1979

 

Bitter-fixed. The ones she helped damage aren’t crying for her.

Bitter-fixed. Depression and shame and fear fuel hate. To bury. To spit.

Bitter-fixed. Stabbing her finger into our chests to distort accountability.

 

The facts are:

she had a hand in most of what broke

 

1979, the brown Plymouth about to crash, her belly swollen and ready.

She sleeps as the first husband spends

her prenatal care on Pabst again,

and as the car flips into the ditch maybe

she was dreaming of a child, of how she was

going to feed her, how she would

hold her, what would her temperament be?

Will he love her?

 

The facts are:

she felt sorry for him;

she did not know how to love herself

–so young in a woman’s body;

her tenderness shrinking

as she sold her things to feed her children,

her tenderness hardening

as she cooked noodles and watered down

the milk, picking up beer cans and baby bottles.

 

And the facts are:

she is cold and hard because she is lonely

for herself, but

her heart will break with you

so you’re not alone;

her voice changes when you really need her,

dropping herself

because that’s how she loves.

 

In the dark polaroids of ‘65

she beams in every one.

“Cake” written beneath the scenes.

“Your mother was so sweet,” grandma used to say.

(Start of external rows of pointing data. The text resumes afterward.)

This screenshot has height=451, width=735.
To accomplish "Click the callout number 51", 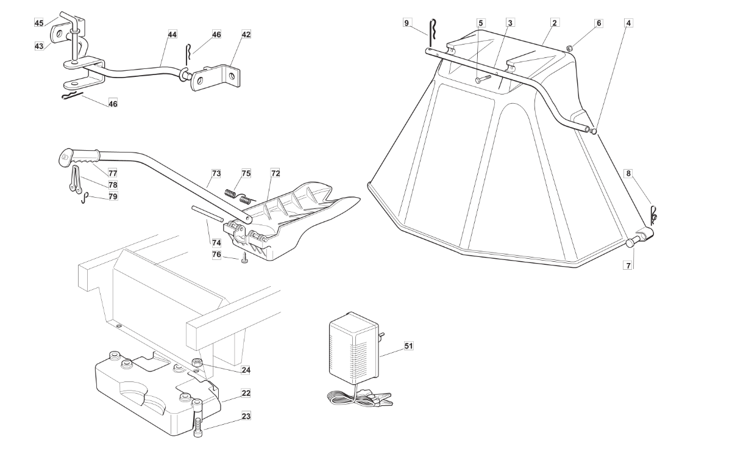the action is point(408,346).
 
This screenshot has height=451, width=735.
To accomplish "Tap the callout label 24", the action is point(246,370).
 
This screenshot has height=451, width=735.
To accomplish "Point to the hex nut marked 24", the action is point(196,363).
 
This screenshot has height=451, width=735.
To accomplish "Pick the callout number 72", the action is point(275,173).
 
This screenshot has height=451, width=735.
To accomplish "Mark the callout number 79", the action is point(113,197).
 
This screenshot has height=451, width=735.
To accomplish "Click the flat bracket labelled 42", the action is point(215,78).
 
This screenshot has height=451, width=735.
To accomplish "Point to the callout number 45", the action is point(39,23).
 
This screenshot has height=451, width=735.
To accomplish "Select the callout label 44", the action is point(172,34).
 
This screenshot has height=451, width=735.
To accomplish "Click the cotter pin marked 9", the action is point(433,34).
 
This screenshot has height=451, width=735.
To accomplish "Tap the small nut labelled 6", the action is point(570,49).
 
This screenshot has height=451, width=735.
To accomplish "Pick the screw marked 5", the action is point(483,79).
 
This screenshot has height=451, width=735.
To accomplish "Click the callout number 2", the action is point(555,23).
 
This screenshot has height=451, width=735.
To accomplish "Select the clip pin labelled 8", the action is point(653,216).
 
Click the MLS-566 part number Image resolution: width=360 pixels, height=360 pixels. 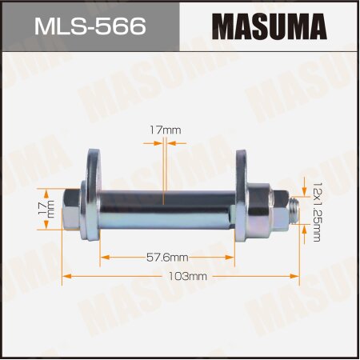pos(90,26)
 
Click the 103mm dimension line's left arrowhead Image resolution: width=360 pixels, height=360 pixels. pos(65,275)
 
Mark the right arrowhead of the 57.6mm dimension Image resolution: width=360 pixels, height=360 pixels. pos(233,257)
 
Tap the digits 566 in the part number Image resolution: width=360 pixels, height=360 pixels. pos(121,26)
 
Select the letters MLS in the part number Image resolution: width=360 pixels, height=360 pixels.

I look at her shiny apple cheeks, face tilted up—

that look in a child’s eye that reveals their temperament,

hers a rare sweetness my younger sister inherited.

 

I keep a photo of that young face

in my dresser drawer to remind myself

to love her, to remind myself that it wasn’t

her fault to hate me

when I had needed her, because

it wasn’t me she hated.

 

Looking at her last night, my throat hurt because I missed her.

And looking at her photo when I got home, my throat hurt

because maybe her pain is bigger than mine.

 

Her face last night, deeply lined and gray.

The apples of her cheeks a striated map of wear.

She hasn’t laughed much since Spring.

 

I called her this morning

fingering over my scars in the sunlight on the couch, telling her

in my own way that I am ok, that I love her,

that she is strong and life…life…is responsible…not us.

 

They said if she had been awake she probably wouldn’t have survived that crash.

And now she sleeps, breaking her own heart, because she did.